■ Data extract:
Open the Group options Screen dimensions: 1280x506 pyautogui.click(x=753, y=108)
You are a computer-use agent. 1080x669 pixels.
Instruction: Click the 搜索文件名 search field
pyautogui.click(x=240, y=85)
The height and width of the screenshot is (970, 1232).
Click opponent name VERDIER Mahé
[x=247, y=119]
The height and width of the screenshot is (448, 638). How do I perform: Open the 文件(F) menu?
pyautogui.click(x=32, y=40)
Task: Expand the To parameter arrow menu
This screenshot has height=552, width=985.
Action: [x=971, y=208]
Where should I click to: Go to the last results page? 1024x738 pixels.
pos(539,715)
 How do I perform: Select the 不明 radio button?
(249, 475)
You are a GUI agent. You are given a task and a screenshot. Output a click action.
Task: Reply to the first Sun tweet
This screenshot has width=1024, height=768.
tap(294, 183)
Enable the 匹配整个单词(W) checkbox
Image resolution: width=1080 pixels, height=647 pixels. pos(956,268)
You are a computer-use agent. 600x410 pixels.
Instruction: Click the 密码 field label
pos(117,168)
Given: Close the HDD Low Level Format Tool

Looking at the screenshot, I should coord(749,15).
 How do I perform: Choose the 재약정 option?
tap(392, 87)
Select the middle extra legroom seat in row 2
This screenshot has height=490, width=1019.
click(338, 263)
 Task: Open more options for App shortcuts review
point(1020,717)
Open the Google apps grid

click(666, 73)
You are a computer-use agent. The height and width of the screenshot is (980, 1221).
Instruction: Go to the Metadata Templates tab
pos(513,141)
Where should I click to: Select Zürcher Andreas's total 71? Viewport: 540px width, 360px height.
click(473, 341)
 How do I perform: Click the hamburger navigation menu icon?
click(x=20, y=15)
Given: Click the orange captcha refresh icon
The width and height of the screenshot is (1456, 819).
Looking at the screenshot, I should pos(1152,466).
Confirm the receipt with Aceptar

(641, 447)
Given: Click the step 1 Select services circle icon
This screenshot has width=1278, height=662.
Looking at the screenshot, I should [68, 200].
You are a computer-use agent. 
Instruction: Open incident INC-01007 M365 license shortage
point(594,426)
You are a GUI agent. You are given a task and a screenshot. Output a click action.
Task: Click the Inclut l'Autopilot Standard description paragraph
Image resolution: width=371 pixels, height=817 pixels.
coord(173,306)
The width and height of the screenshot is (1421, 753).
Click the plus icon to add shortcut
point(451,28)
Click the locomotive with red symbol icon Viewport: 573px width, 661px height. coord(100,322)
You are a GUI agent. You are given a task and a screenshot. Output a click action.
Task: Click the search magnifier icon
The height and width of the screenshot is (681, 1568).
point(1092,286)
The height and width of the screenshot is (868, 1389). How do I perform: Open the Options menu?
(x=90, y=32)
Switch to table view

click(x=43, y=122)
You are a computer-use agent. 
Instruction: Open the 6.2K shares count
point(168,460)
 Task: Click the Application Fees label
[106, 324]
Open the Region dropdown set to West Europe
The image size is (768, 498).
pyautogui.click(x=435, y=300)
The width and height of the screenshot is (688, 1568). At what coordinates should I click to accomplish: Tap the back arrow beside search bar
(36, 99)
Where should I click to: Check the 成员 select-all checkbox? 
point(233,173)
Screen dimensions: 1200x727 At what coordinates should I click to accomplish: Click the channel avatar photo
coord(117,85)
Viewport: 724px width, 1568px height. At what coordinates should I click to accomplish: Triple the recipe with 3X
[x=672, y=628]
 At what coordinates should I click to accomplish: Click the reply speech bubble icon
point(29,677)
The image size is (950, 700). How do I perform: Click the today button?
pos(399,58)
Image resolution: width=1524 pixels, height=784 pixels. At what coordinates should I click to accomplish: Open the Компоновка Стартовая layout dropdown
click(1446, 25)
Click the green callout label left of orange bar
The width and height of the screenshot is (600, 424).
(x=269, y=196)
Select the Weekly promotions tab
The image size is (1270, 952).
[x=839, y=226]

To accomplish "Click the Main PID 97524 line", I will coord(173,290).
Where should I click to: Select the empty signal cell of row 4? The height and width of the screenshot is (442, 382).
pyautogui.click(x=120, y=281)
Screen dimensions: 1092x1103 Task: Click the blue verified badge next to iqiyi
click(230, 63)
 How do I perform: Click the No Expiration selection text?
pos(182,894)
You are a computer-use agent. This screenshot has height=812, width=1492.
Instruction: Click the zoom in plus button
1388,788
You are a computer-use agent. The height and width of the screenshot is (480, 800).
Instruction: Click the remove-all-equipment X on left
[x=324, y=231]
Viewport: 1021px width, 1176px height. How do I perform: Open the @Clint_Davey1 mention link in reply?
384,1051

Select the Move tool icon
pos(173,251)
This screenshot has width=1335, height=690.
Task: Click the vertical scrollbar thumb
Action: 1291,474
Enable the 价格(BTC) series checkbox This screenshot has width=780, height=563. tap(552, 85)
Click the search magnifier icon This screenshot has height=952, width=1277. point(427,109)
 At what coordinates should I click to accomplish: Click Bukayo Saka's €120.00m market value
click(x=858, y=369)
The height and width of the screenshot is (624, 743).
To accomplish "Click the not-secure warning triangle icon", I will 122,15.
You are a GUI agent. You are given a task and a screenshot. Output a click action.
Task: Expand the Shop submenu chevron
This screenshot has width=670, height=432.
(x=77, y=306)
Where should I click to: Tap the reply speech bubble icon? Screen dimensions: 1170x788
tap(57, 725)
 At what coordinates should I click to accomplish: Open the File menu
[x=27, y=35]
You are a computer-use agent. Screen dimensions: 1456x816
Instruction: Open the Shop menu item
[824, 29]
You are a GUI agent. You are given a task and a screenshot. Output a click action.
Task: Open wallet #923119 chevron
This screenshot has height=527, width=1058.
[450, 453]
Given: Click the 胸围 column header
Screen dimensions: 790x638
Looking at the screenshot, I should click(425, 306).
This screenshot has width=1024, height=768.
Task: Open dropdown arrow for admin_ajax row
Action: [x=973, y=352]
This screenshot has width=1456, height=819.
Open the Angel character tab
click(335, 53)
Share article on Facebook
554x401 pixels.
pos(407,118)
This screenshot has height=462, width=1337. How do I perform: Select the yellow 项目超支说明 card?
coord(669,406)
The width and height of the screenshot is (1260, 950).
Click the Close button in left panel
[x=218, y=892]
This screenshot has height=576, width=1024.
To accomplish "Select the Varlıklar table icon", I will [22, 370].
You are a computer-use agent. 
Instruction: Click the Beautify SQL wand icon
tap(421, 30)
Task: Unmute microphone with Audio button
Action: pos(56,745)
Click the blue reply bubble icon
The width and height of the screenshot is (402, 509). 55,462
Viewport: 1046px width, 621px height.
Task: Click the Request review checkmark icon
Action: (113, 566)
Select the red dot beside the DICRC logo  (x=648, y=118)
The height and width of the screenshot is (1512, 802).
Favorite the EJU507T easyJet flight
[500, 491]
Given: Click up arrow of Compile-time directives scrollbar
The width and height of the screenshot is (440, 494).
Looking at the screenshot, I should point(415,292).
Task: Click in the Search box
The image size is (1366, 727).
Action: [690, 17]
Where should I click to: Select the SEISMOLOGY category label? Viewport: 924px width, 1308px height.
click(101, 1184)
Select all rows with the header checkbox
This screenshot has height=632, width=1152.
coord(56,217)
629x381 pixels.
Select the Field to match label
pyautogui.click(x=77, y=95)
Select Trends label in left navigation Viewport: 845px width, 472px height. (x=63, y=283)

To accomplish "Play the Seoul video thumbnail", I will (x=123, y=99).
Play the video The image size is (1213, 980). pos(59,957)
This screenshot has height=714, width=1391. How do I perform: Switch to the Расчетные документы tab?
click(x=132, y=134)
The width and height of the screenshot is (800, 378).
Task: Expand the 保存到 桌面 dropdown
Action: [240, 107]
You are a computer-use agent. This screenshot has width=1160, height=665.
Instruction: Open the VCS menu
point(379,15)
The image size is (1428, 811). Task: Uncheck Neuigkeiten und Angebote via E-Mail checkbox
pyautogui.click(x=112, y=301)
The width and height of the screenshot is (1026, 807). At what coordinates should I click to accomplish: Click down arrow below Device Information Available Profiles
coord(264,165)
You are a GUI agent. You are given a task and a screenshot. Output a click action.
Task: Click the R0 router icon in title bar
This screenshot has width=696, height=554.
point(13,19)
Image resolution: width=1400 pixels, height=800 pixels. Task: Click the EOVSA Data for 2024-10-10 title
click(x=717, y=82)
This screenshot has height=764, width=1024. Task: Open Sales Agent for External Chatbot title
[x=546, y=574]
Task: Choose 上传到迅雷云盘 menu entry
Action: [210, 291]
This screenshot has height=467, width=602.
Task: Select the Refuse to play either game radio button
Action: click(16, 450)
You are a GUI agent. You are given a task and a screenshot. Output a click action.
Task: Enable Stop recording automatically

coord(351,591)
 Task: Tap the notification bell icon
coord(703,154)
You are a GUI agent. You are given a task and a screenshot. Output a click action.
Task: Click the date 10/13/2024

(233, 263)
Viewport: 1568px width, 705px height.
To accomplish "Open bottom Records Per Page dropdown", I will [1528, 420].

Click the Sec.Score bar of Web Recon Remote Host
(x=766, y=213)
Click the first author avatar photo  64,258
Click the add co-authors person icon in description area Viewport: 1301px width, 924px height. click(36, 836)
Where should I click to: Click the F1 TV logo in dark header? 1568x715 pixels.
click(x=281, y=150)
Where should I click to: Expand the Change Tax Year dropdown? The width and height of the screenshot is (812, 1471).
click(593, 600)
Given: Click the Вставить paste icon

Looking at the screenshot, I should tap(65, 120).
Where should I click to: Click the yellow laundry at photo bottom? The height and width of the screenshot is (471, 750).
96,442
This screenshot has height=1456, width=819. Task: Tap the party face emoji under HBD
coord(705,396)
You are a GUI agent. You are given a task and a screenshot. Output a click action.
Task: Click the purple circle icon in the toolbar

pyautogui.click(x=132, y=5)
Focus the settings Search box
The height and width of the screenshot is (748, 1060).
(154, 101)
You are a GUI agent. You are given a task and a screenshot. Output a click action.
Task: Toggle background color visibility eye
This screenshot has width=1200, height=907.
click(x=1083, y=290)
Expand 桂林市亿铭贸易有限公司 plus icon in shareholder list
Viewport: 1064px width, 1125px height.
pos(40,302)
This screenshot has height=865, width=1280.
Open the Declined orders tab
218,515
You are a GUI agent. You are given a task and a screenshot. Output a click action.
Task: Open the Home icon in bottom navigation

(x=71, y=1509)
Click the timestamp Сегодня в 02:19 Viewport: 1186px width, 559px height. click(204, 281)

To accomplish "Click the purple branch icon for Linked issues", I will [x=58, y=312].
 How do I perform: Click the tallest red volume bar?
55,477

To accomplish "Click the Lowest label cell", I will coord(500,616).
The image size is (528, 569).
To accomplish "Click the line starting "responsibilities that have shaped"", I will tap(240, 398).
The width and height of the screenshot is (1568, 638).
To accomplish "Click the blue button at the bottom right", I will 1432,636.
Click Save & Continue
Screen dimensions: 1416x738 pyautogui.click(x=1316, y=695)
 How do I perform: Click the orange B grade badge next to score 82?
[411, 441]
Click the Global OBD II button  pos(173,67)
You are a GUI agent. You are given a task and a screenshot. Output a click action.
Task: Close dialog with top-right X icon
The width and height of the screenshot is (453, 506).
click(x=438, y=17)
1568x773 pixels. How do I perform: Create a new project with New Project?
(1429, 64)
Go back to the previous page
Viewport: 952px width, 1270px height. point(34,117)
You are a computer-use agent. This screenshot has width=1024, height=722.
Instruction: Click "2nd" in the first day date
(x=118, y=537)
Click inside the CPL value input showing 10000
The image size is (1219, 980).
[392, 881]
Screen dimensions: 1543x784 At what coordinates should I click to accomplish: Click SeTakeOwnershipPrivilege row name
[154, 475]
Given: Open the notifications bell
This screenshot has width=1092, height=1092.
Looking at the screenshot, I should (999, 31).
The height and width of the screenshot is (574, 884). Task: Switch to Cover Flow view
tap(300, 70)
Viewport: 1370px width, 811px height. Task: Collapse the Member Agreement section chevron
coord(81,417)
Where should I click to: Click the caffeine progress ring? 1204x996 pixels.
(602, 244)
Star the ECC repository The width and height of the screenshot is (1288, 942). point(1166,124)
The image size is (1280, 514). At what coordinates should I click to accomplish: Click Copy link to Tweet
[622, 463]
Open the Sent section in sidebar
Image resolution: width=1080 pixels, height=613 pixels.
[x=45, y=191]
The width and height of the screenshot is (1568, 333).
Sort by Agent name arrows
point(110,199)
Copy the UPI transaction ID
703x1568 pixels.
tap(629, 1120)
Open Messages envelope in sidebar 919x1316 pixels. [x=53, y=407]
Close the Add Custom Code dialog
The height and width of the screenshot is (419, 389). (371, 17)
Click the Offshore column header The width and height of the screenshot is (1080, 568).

■ Prompt: The answer must consist of each line in the entries above that includes "video".

■ Exercise output:
To accomplish "Play the Seoul video thumbnail", I will (x=123, y=99).
Play the video The image size is (1213, 980). pos(59,957)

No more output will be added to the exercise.